Los trabajadores del Ministerio de Educación que habían suspendido por lluvia se movilizaron finalmente el miércoles 14 de abril al Palacio Pizzurno por la reincorporación de los despidos. En la Comisión Nacional de Valores los trabajadores votaron tres días de paro por aumento de sueldos y por un convenio propio que les permita disponer de lo recaudado por el organismo, el Estado les dictó conciliación obligatoria (https://politicaobrera.com/movimiento-obrero/4501-comision-nacional-de-valores-los-trabajadores-paran-por-salario-y-el-pase-a-planta). El Orsna -Organismo Regulador del Sistema Nacional de Aeropuertos- consiguió un bono de 20 mil pesos. Como se ve, reina la dispersión entre los estatales.

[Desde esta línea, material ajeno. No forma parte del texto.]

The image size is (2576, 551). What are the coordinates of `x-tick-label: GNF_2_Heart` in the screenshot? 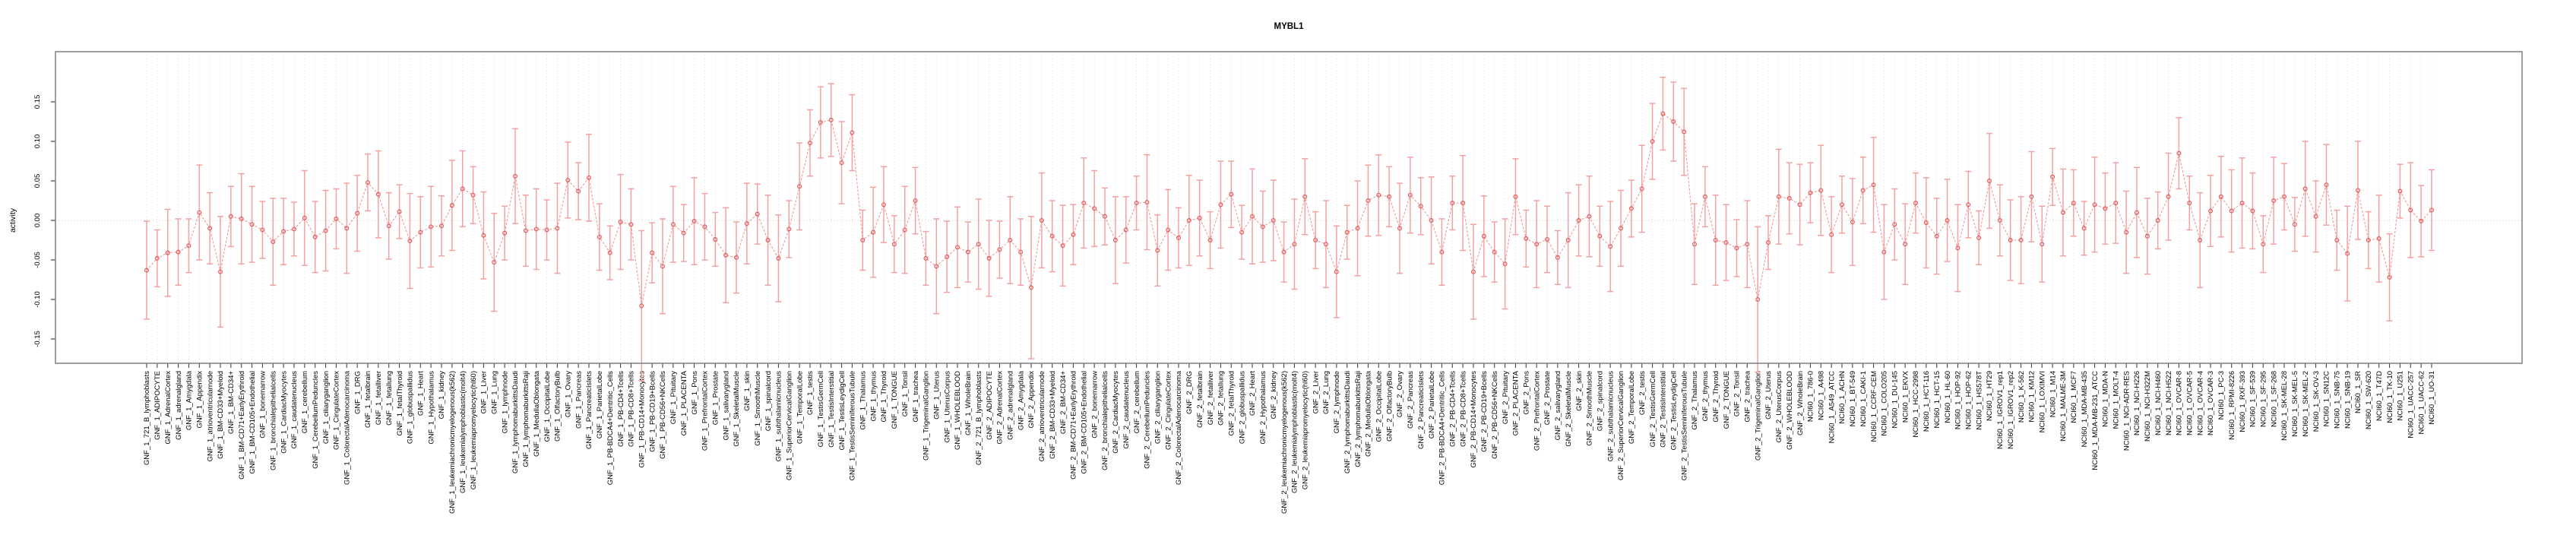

El salario se encuentra por debajo de la línea de pobreza y no se logra poner en pie una acción conjunta.

El debate en las asambleas

El planteo de no realizar acciones presenciales también estuvo presente en la asamblea por el salario de los trabajadores del ministerio de cultura. Es que el ministro de Cultura Tristán Bauer hizo campaña planteando que “la cultura es sanadora” y hasta el DNU del 16 de abril mantuvo abiertos los museos nacionales, el CCK y Tecnópolis a pesar de que en todas las asambleas había un reclamo común por el fin de la presencialidad.

¿Se puede arriesgar la vida para ir a trabajar en medio del mayor número de contagios y no para salir a luchar por el salario y contra la presencialidad?

ATE de espaldas a los trabajadores

La negativa a salir a luchar de ATE Nacional no está ligada al crecimiento de los contagios, existe desde antes que firmaran la paritaria de ajuste. Envían audios explicando las resoluciones del “Estado Empleador” que siempre son contra los estatales y no convocaron a un sólo plenario en lo que va de 2021.

Por su parte la seccional Capital sacó un flyer exigiendo el cierre en la Ciudad, pero lo hizo solo para los empleados municipales. Para los trabajadores nacionales envió una nota a Santiago Cafiero pidiendo que no se convoque presencialmente a quienes no estén vacunados. Mientras Daniel Catalano pide aplausos para los trabajadores de la salud, los trabajadores piden vacunación a todo el personal, el pase a planta y un salario igual a la canasta familiar. Son los mismos trabajadores que ven morir a los pacientes, no solo por falta de camas de Terapia Intensiva sino también porque el Estado no ha tomado nuevo personal para atender las que están vacías.

Hasta acá nada de qué sorprenderse, la novedad es que las juntas internas combativas se dejan influenciar planteando luchas virtuales mientras los estatales, obligados a la presencialidad, se contagian.

¿Qué hacemos?

Como los autoconvocados de la salud de Neuquén, como los docentes contra la presencialidad, los trabajadores estatales tenemos que superar el bloqueo de la burocracia y discutir abiertamente que la única lucha que se pierde es la que se abandona. Necesitamos una lucha conjunta por la reapertura de la paritaria, que no va a venir de ATE Nacional ni de ATE Capital, completamente adaptados al gobierno de los Fernández.

Tenemos que sostener la suspensión de la presencialidad caprichosa en los organismos una vez que pase la quincena del DNU porque es lo que de verdad pone en riesgo de vida a los trabajadores. La cuarentena debe extenderse hasta que la curva baje y no sólo por 14 días. Tenemos que convocar un plenario de juntas internas combativas y activistas, como lo hicimos en septiembre y diciembre de 2020. Y organizar de forma conjunta el descontento creciente de los estatales en medio de la carestía y la pandemia.